- TASK INSTRUCTIONS -
Write every entry out again exactly, please, and skip the pictures.
______
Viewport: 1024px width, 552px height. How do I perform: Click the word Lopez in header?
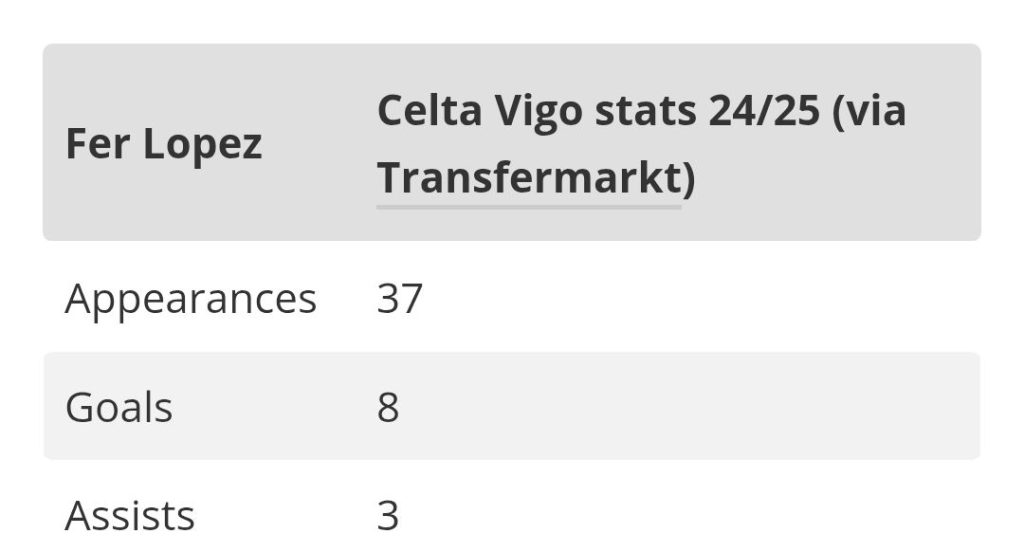(203, 146)
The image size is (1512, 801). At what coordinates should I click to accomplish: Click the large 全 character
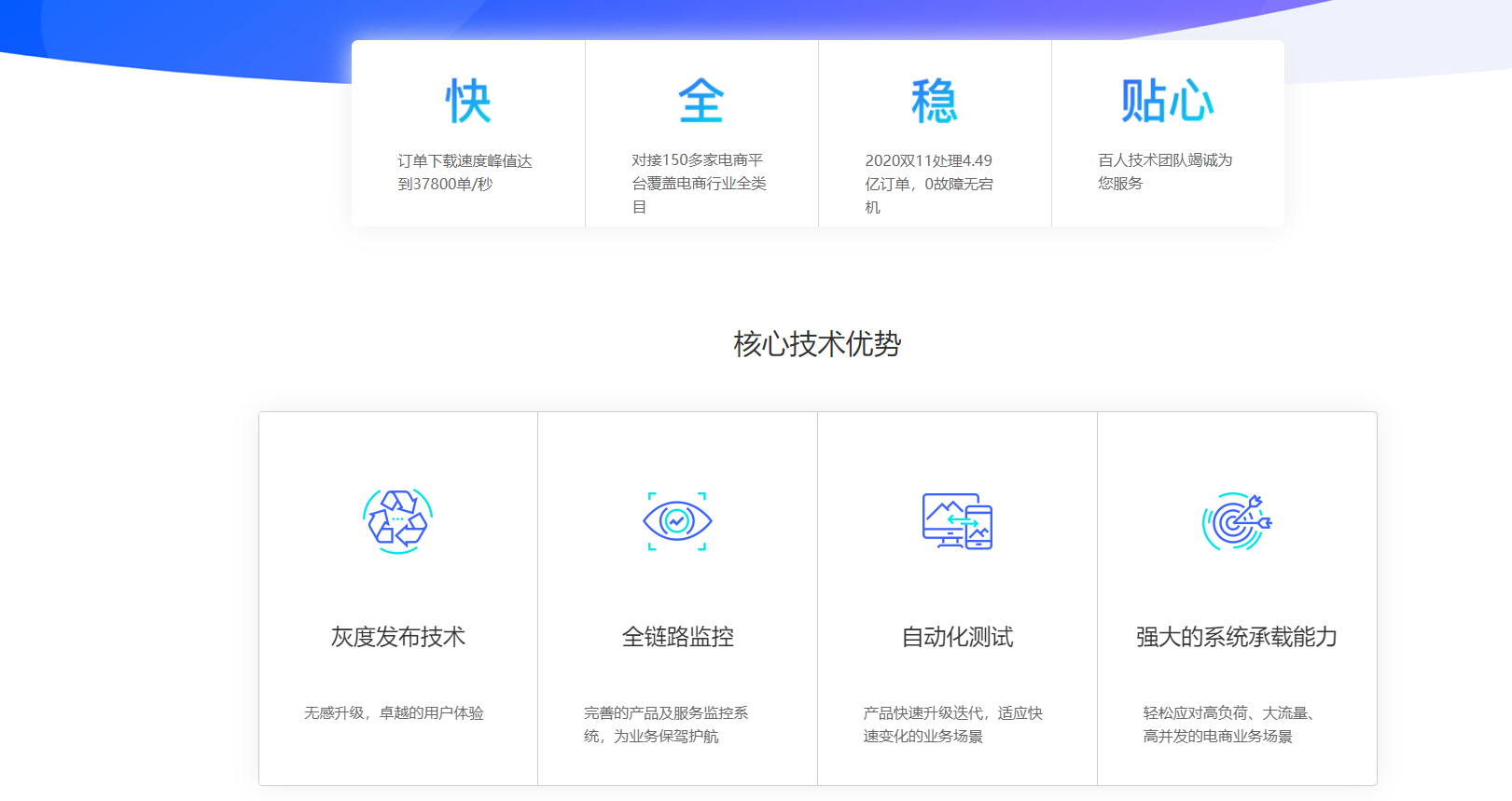pos(701,101)
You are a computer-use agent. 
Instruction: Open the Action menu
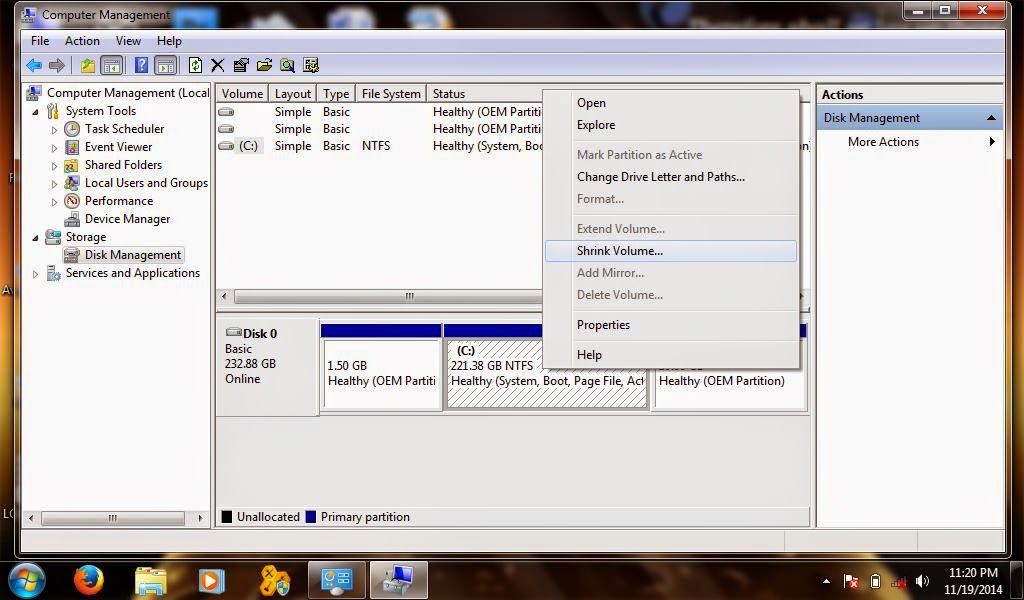(x=82, y=40)
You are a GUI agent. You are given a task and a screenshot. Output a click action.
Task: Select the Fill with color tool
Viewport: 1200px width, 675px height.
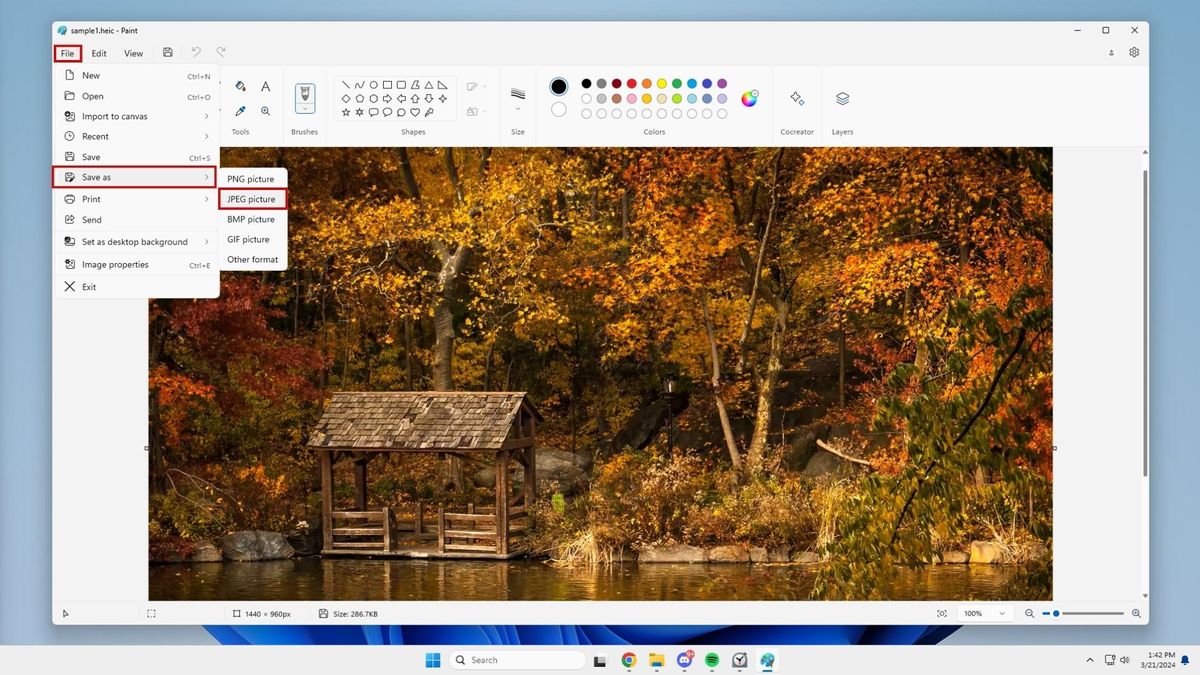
______
- RESPONSE -
Viewport: 1024px width, 552px height. How do I perform: Click the word Lopez in header?
(203, 146)
The image size is (1512, 801). At what coordinates should I click to accomplish: Click the large 全 character
pos(701,101)
You are a computer-use agent. 
Instruction: Open the Action menu
(x=82, y=40)
You are a GUI agent. You are given a task and a screenshot. Output a click action.
Task: Select the Fill with color tool
Viewport: 1200px width, 675px height.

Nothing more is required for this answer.